Traité de Lisbonne : au secours, le peuple revient !

Publié le par Pour la République Sociale


Imaginons qu'un journal Pro-Chavez ait titré, quelques jours avant la tenue du récent référendum sur la constitution vénézuélienne : « Pourquoi il ne faut en aucun cas faire de référendum sur la constitution vénézuélienne ». On imagine le tollé. On y aurait vu la preuve irréfutable que Chavez est un dictateur qui refuse de se plier à la volonté du peuple. Or une telle proposition a été formulée non par un partisan de Chavez, mais par Jean Quatremer, journaliste à Libération, qui a publié sur son blog, à propos de l'Europe, un article titré : « Pourquoi il ne faut en aucun cas faire de référendum sur le traité de Lisbonne ».
Jean Quatremer est de ceux qui ne se sont jamais remis de la victoire du Non, lors du référendum de 2005. Comme toute l'élite journalistique (ou presque), il était pour le Oui. C'était d'ailleurs son droit le plus strict. En revanche, comme bien d'autres, il s'illustra alors par sa participation active à la campagne qui tendait à prouver que tout partisan du Non était, au mieux, un antieuropéen convaincu, et au pire, un nationaliste chauvin et vaguement fasciste.

Tout le monde ayant le droit se tromper, on aurait pu croire que Quatremer saurait tirer quelque leçon d'un épisode ayant illustré la coupure entre les intellectuels d'en haut, ceux qui connaissent les arcanes du Bien et du Mal, et les autres, ce vulgum pecus de la chose politique. Eh bien, pas du tout. Le Quatremer 2007 est la copie conforme du Quatremer 2005.
Que dit-il pour justifier son refus du référendum ? Que le projet de Constitution n'existe plus, qu'il a été remplacé par un « traité », lequel « n'est juridiquement plus le même ». Pourtant, reconnaît-il, « il est clair que la plupart des dispositions du nouveau traité ne sont qu'une reprise pure et simple de la défunte Constitution rejetée par les Français » (ce qui exact). Mais peu importe, poursuit Quatremer, car une éventuelle victoire du Non « signifierait la fin de la construction communautaire ». Il en conclut qu'il ne faut donc pas organiser de nouveau référendum, sauf à poser la question de « l'appartenance de la France à l'Europe ». On en revient ainsi au précepte de départ : le Non au projet de Constitution était forcément un Non à l'Europe, et le Non éventuel au Traité de Lisbonne serait à classer dans le même sac d'infamie.

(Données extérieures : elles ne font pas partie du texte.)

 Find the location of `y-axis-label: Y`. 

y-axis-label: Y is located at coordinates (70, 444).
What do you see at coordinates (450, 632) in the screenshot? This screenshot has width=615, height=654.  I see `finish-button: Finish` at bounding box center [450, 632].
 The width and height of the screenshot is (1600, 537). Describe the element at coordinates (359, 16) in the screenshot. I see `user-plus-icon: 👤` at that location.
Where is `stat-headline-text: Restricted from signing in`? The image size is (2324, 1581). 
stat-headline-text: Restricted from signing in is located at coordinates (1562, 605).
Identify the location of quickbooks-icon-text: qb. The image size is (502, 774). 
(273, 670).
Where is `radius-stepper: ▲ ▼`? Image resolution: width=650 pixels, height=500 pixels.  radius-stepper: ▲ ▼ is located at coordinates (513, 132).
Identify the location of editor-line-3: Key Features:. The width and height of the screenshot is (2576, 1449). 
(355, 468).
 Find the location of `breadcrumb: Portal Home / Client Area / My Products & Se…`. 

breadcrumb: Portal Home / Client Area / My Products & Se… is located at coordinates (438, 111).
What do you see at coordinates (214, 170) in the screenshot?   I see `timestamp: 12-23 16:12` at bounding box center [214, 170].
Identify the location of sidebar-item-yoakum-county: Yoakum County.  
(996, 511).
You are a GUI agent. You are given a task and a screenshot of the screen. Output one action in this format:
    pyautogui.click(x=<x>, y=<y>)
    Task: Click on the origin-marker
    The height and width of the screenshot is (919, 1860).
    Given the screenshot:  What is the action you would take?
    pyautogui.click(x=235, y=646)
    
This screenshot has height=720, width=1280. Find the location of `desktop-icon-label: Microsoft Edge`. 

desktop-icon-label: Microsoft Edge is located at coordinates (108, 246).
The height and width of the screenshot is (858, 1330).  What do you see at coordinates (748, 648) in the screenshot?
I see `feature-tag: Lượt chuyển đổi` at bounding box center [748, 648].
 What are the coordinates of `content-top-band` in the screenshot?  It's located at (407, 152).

Etonnant raisonnement. En fait, peu importe ce que l'on pense du traité de Lisbonne. Peu importe que l'on soit un inconditionnel du Oui (comme Quatremer) ou un partisan du Non (comme l'auteur de ces lignes). Cela fait partie du débat pluraliste. En revanche, il est une interrogation incontournable : peut-on revenir sur le choix du peuple sans le consulter ? C'est une question de démocratie, la seule qui se pose aujourd'hui, et à laquelle on ne peut répondre en prêtant des desseins cachés à ceux dont on suppose qu'ils ne vont pas bien voter.
Sinon il faut aller au bout de la démarche, en finir avec le suffrage universel, et instaurer une nouvelle forme de suffrage censitaire, où le droit de vote serait réservé non plus à ceux qui ont de l'argent, mais à ceux qui ont le Savoir.
Jack Dion, directeur adjoint de la rédaction de Marianne.